The CSIR and Denel has jointly developed the Optronic System Simulator (OSSIM), a research tool that addresses issues relevant to physics-based radiometry, signature measurement, and the modelling of signatures, sensors and signal processing; all for the user-system under investigation.
Simulation is increasingly being used to support military system development throughout the entire product life cycle, from concept analysis, development, and doctrine development. The advent of imaging weapon systems presented the need for simulation providing accurate image rendering in the optical spectral ranges. Physics-based infrared scene simulators are used in the development, evaluation and optimisation of electro-optical systems, such as infrared missile seekers, thermal imagers, and aircraft self-protection countermeasures.
The development of sophisticated electro-optical equipment requires radiometrically calibrated infrared imaging scene simulators in order to support the evaluation and optimisation of system performance under diverse environmental conditions.
OSSIM is an engineering development tool developed to meet this need. It comprises a complete system, including 0.4–14 μm rendering of reflected sunlight and thermal self-emittance signatures, of static and moving (and flying) objects in a complex world scene. The system employs a core library with interfaces, to enable developer to add his own specialist models for his specific application.
The simulation creates a virtual three-dimensional (3-D) world containing all the elements of a real world scenario. Static and/or dynamic moving objects, various background scenarios, and realistic modelling of atmospheric conditions are included in the simulation. A high premium is placed on accuracy at a detailed level in areas of radiometry, atmospheric modelling, object kinematics and signal processing.
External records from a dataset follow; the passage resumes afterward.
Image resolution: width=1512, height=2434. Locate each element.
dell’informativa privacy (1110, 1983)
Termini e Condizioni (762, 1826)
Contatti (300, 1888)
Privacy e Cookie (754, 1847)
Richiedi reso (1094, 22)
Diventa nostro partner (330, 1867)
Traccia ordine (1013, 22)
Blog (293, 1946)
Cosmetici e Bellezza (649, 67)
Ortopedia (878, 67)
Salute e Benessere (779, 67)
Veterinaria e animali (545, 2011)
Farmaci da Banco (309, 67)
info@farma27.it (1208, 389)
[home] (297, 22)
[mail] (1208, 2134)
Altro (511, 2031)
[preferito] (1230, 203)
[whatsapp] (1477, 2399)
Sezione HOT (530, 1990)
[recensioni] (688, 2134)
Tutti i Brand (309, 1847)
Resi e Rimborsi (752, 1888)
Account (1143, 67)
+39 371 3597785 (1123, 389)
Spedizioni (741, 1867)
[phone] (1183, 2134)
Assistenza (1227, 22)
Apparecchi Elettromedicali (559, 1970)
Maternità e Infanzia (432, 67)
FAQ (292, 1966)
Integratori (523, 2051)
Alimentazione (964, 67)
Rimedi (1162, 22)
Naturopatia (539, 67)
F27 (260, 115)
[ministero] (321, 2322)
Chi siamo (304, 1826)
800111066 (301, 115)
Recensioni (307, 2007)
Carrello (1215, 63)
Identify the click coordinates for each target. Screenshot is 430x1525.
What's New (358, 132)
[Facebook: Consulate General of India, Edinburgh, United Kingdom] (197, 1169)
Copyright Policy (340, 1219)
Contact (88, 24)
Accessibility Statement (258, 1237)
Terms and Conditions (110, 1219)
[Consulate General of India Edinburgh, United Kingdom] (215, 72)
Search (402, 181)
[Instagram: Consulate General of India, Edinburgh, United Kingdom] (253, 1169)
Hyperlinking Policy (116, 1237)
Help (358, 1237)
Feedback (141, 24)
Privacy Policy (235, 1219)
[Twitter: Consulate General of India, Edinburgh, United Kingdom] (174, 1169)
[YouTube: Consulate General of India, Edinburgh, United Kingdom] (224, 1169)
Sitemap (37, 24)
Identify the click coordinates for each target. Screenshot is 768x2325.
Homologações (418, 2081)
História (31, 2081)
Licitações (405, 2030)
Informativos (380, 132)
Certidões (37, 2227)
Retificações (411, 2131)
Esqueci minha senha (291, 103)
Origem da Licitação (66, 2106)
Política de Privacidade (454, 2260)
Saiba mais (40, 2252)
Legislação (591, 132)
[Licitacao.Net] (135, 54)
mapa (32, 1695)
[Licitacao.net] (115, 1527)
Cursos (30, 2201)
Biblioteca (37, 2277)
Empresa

The simulation provides a rendering engine that calculates infrared and visual images exactly the same as would be measured in the corresponding hardware system. The rendering engine is implemented using the thoroughly developed radiometry theory as documented in the text book published by SPIE [[http://spie.org/Publications/Book/2021423?origin_id=x646]]
Physics-true radiometry is achieved by the rendering of reflected sunlight and thermal self-emittance signatures; thereby ensuring accuracy over the full spectral band. Accurate atmospheric modelling in OSSIM requires that MODTRAN be present. Very sophisticated movement kinematics and aerodynamics, such as missile flight, are easily implemented in the built-in discrete time linear time-varying (using finite differences) kinematics and control system library. The simulation structure allows the end-user to easily integrate his signal or image processing algorithms into the simulation environment.
OSSIM is used in the development of electro-optical sensors, the development of image processing algorithms (i.e., target recognition and tracking), infrared signature studies, missile countermeasure systems, system performance evaluation and flight-test-preparation performance evaluations. Using suitably qualified models, OSSIM supports formal system validation and qualification, in conjunction with hardware-based qualification.
The simulator is written in C++ and runs on Windows and Linux systems. The system is not encumbered with licence restrictions, except for the optional use of Modtran (the US Air Force Geophysics Laboratory atmospheric radiative transfer code used to calculate atmospheric properties). For visualising the results graphically users may use Python, GnuPlot, Matlab or any other plot graphs tool, but these are not compulsory and OSSIM can operate without these.
OSSIM is a second-generation simulation based on its predecessor, Simulator for Imaging
Systems (SIMIS). With a 20 year development legacy, the total investment in the development of the two simulators is estimated at more than 50 man-years. Its library provides deeper support infrastructure that enables engineers to focus on developing optronics systems, rather than the physics of radiometry. The library and several applications are actively supported and constantly expanded to meet new user needs.
Current applications are mainly in the defence domain, but OSSIM can also be
applied in the development of civilian electro-optical imager-based products.. The CSIR and missile company, Denel Dynamics, uses OSSIM intensively. OSSIM is also installed elsewhere in the world, and can be licenced for use at selected clients.